When the Music School Festival Orchestra makes its debut this season, the performance will feature a mix of pieces, both old and new, by composers both living and dead. So at 8:15 p.m. Monday, July 1 in the Amphitheater, audiences will get a taste of classical standards and be exposed to work from a modern composer.

There are more than 80 student musicians in the MSFO, playing around 14 different types of instruments. For some, it is their first summer at Chautauqua; others have returned from previous years. But tonight is the first time this group of students will play together in concert.

Every year, the MSFO is faced with the same challenge: forming a brand new orchestra and getting concert-ready within a week of the musicians first meeting each other.
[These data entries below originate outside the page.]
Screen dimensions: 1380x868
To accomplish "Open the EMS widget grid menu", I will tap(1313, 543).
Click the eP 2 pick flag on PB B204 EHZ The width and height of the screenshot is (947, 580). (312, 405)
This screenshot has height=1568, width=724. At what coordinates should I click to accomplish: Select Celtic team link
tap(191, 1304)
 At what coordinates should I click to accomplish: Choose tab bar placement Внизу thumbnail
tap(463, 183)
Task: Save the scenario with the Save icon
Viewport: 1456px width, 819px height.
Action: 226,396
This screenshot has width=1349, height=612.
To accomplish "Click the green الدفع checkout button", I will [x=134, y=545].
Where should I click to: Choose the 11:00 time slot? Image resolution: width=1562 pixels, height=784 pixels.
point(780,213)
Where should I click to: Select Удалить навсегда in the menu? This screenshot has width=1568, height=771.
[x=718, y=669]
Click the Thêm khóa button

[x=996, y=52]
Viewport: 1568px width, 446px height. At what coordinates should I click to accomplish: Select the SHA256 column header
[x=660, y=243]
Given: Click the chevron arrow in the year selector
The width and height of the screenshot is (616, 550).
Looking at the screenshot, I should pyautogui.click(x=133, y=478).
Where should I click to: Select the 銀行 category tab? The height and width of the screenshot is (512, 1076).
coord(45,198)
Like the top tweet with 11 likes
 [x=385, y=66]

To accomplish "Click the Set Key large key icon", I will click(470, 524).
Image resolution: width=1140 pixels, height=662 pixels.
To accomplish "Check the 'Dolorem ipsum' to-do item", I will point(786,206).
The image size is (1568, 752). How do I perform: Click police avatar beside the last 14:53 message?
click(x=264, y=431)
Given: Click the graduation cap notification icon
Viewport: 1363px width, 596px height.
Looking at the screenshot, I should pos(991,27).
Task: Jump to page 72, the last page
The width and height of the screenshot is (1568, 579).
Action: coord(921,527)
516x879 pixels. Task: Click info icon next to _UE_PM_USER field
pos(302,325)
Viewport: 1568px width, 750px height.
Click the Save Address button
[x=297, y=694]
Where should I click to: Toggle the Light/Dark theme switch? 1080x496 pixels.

However, even after just seven days of rehearsals, a collection of strangers has transformed into an orchestra.

It was difficult at first because we all come from different schools and different backgrounds,” said violinist Cristina Micci. “But I think after having rehearsal after rehearsal, we all kind of fit together.”

The concert will begin with a 7-minute piece by American composer Donald Grantham titled “To the Wind’s Twelve Quarters.”

“Part of a young professional’s training is playing new music and music by living composers,” said Timothy Muffitt, artistic and music director and conductor of the MSFO. “It also balances the concert out nicely from an artistic perspective.”

Though the piece is the shortest in the program, it’s full of personality.

It’s (exciting) in that it’s very fresh and music of today,” Muffitt said. “It’s also a very exciting, rousing, uplifting work — but it has a dark side, which is where the fun is.

This piece will be followed by Edward Elgar’s Variations on an Original Theme, Op. 36, “Enigma,” a composition that Muffitt called “a Romantic-era staple.”

“Elgar really puts the whole orchestra to work in exploring the full palette of color and sonority that a symphony orchestra can create,” Muffitt said.

Much longer than Grantham’s, Elgar’s piece lasts for around 35 minutes, presenting many of its own unique challenges to the musicians.

“I really like the Elgar; it’s a fun piece,” said violinist Julimar Gonzalez. “It’s really hard, but a lot of fun.”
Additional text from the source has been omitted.